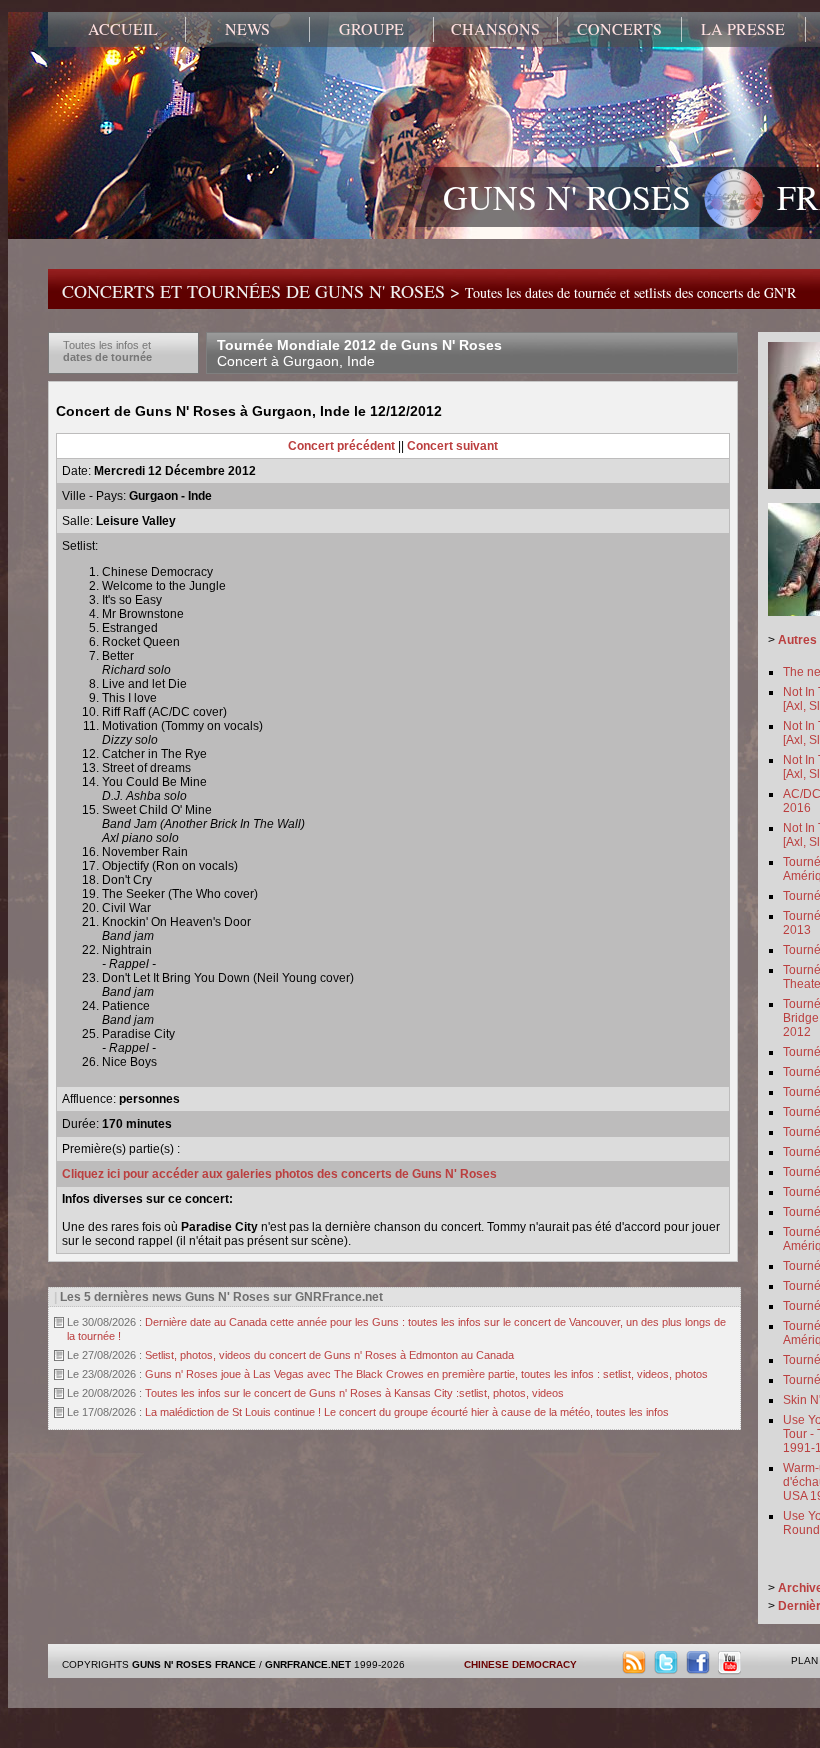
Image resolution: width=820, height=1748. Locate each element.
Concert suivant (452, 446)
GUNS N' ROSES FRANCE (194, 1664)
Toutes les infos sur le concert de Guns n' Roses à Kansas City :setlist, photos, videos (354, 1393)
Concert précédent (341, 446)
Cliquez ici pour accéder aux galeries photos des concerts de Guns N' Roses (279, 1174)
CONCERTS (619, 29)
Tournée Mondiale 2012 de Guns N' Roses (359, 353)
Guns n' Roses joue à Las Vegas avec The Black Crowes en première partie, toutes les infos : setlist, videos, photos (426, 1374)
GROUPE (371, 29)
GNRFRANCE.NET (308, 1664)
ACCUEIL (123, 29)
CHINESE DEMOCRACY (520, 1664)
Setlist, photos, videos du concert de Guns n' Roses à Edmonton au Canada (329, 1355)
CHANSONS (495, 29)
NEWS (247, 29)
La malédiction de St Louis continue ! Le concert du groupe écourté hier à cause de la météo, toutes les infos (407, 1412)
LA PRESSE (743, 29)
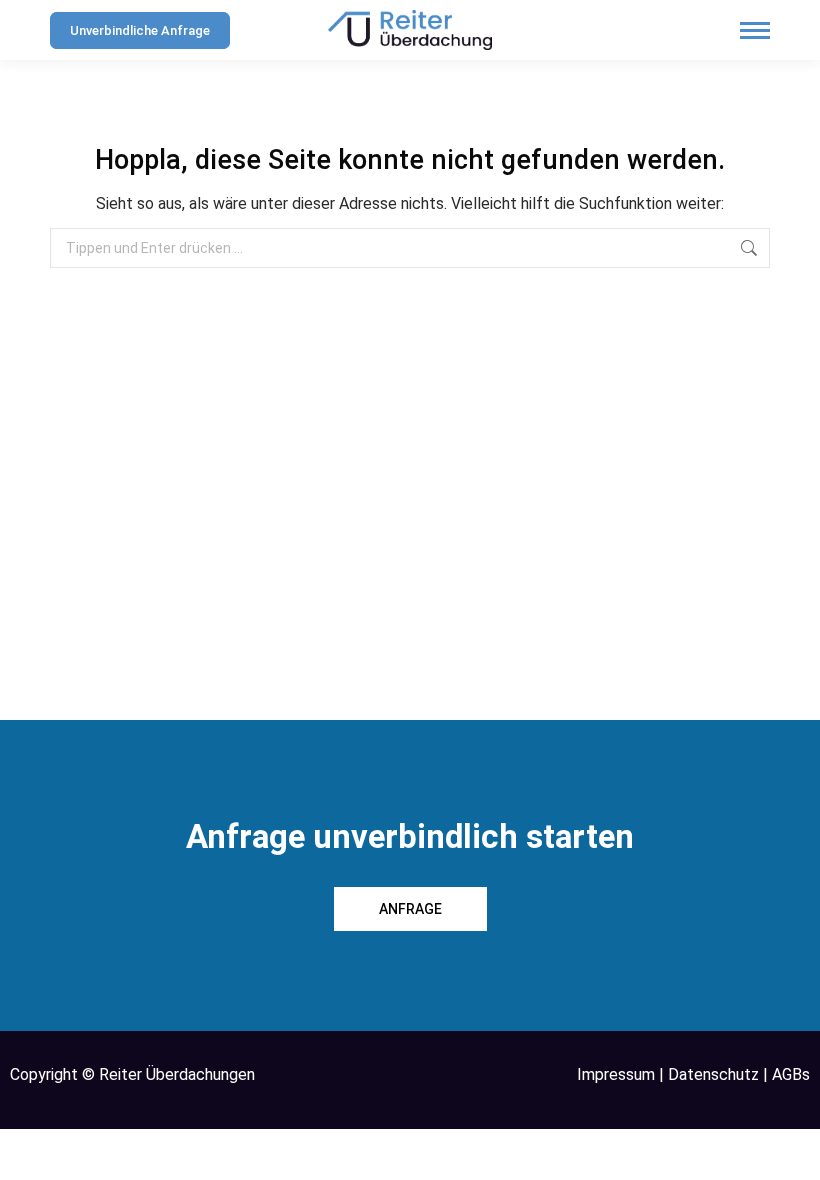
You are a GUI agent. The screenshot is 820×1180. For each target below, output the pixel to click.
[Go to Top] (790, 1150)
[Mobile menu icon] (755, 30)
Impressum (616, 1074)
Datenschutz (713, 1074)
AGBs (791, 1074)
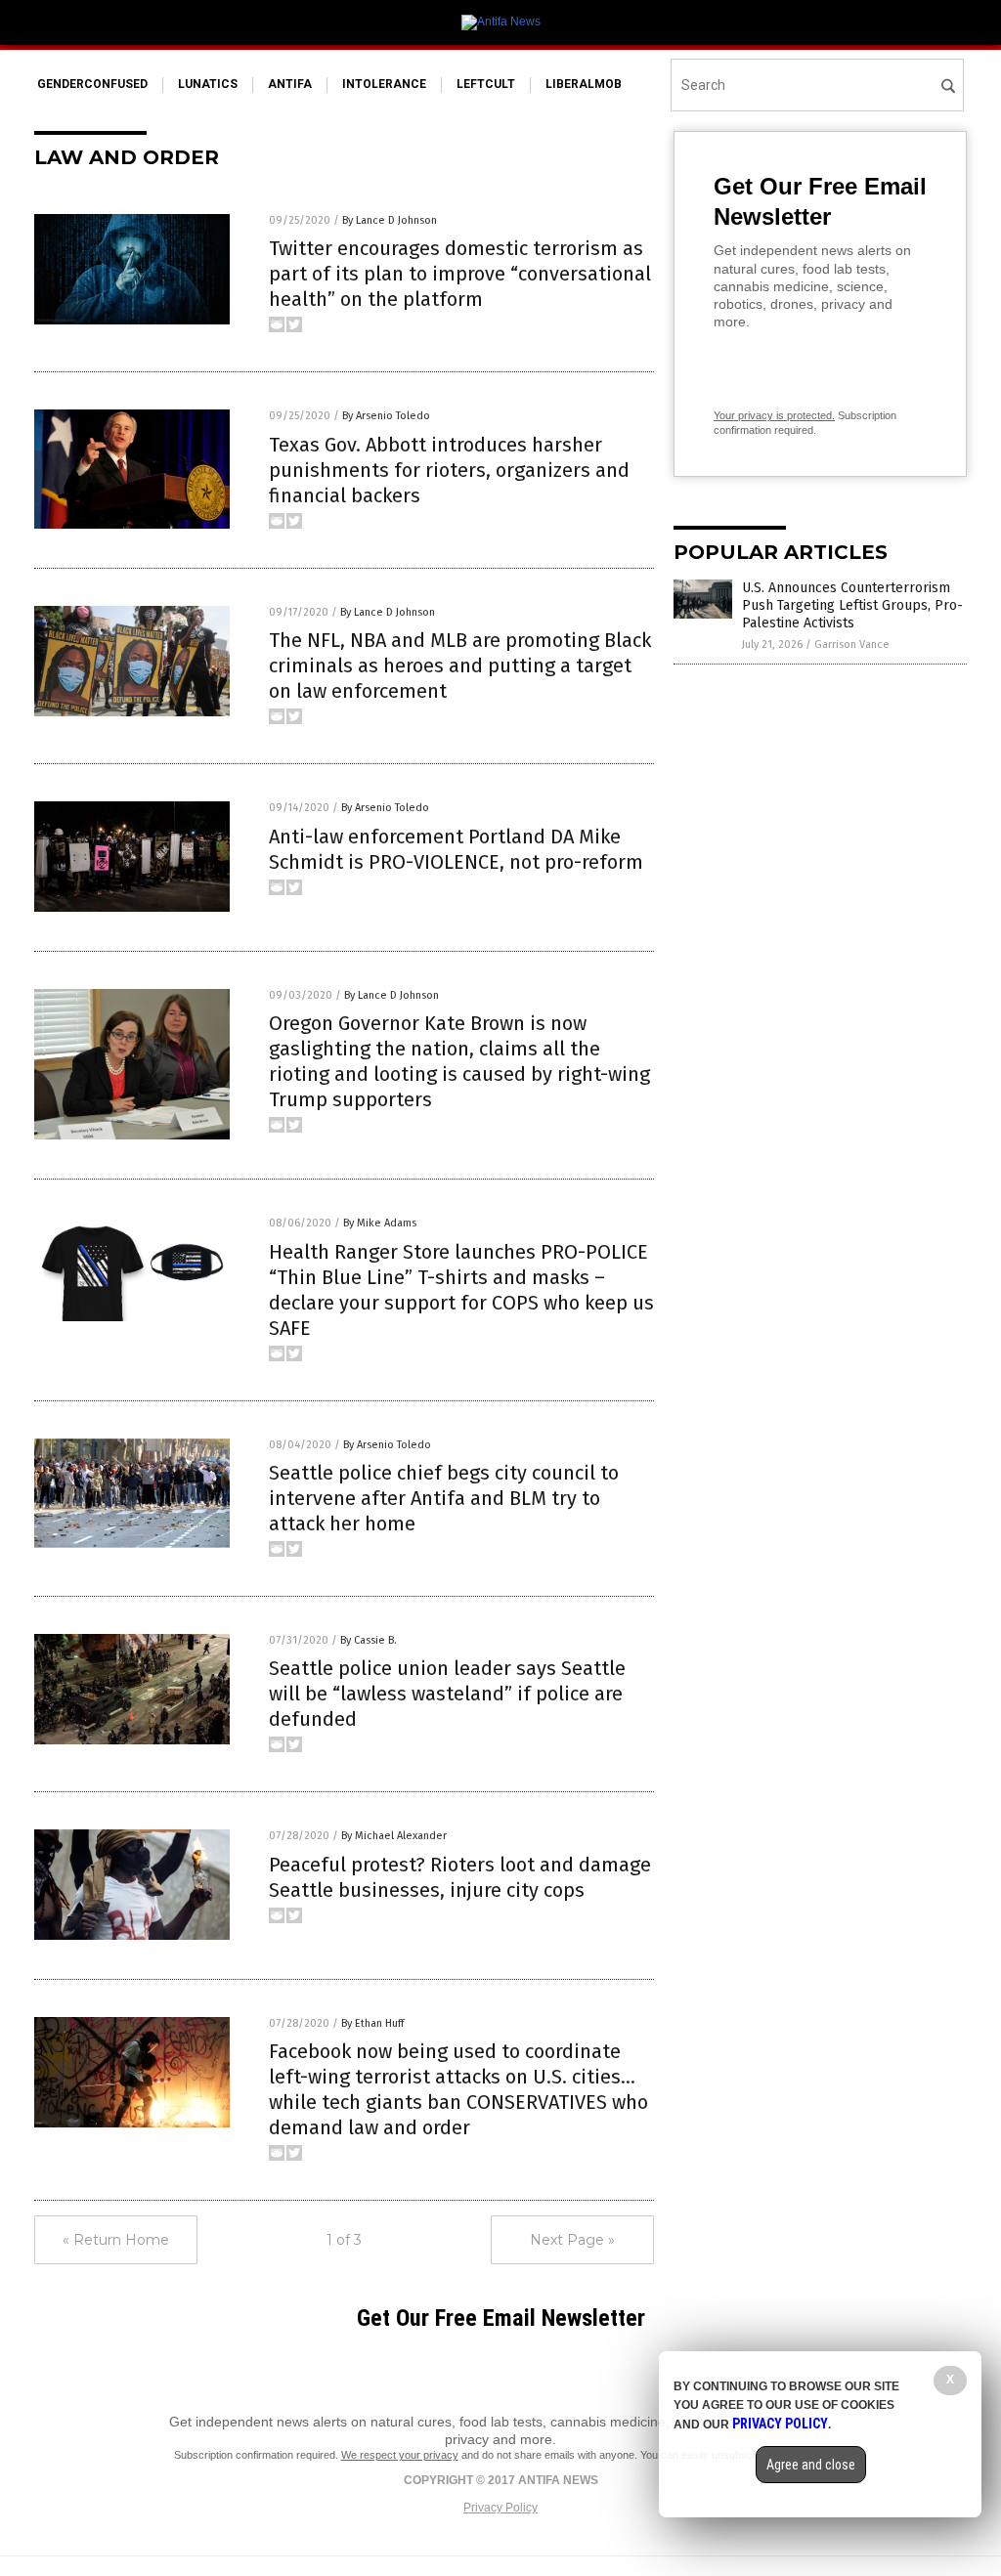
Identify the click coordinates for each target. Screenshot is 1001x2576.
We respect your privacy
++++++++++++++++++++
■ WHAT YOU NEED TO DO ■
What you give back must be the stretch above, starting at the line with "GNRFRANCE.NET (308, 1664)" and ending at the line with "NEWS (247, 29)", copied exactly.

■ WRITTEN SOLUTION ■
GNRFRANCE.NET (308, 1664)
ACCUEIL (123, 29)
CHINESE DEMOCRACY (520, 1664)
Setlist, photos, videos du concert de Guns n' Roses à Edmonton au Canada (329, 1355)
CHANSONS (495, 29)
NEWS (247, 29)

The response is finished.